We too know that the journey of life will be not always be plain sailing. Storms will come upon us. Sometimes, as the Coronavirus came upon us, a force beyond our control sweeping across the world. Sometimes as our own personal storms that come as accident, as a medical diagnosis that suddenly changes everything. Sometimes storms brew within our families and friends and at work. Human life pretty much guarantees it. We may cry out, ‘why doesn’t God stop this/ doesn’t he care?’ What faith gives us is not the assurance of a life free from storm, but the hope that with God’s presence we may have calm within the storm. He is with us, in our little boat, and he can give us the strength, inspiration, confidence and calm that we need. That’s been my lesson from Coronavirus. God knows our need. He knows we need to find peace in the storm, we need rest.
There’s a lovely hymn by Charlotte Elliott, with the recurring line ‘O lamb of God, I come’ It begins ‘Just as I am, without one plea…’ You’ll remember that Jesus got into the boat, just as he was, well we step into the boat of our life’s journey, just as we are. The second verse of the hymn says,
“Just as I am, though tossed about
With many a conflict, many a doubt,
Fightings and fears within, without,
O Lamb of God I come.”
It’s a wonderfully honest hymn, of trusting that I’m moving towards God, drawn by his love, but what a wretched thing I can be, full of conflict, doubt, fightings and fears within, without.

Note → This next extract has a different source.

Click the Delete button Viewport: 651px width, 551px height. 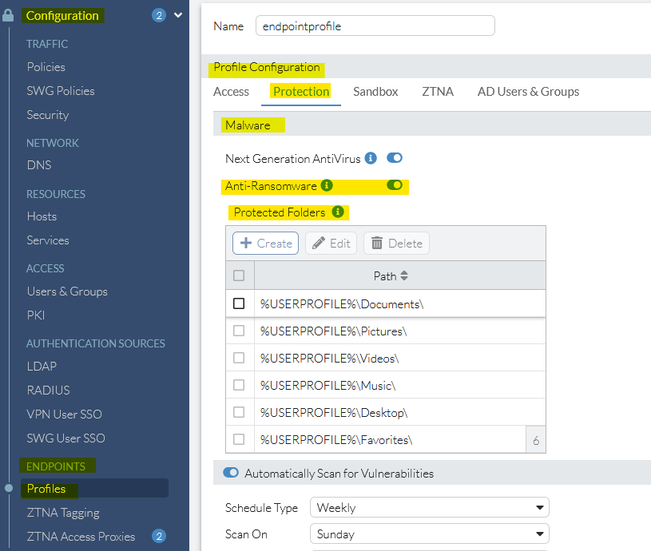[x=396, y=243]
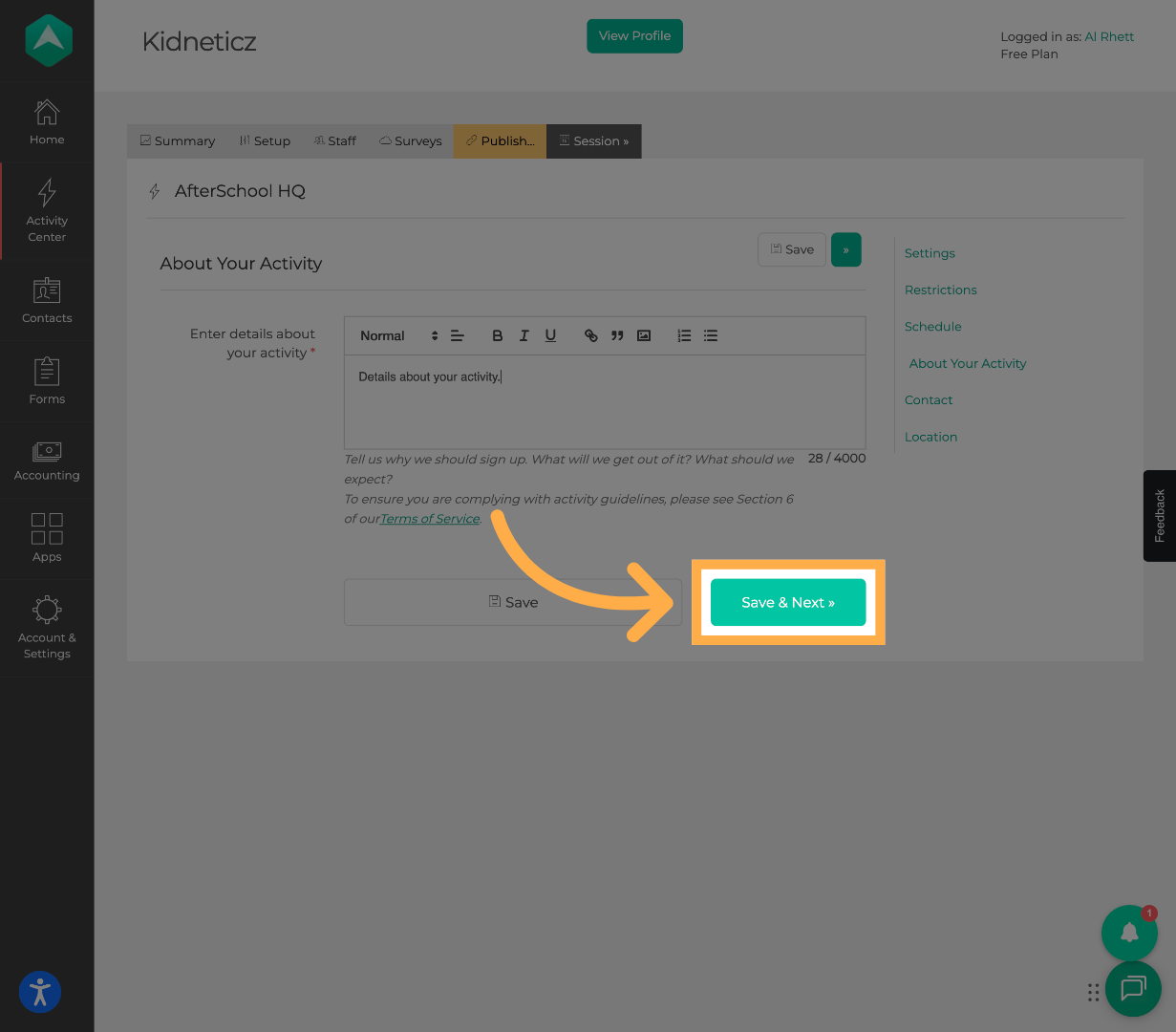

Yet Jesus loves us. Faith begins when we realise we are in need of salvation, that we are not self-sufficient.3 When we ask God into the little boat of our life. And God asks us to launch out, have courage and confidence and to care for one another and for our earthly home. To journey beyond simply calling on him when we need him, to steering our whole lives by his beckoning light bringing us home.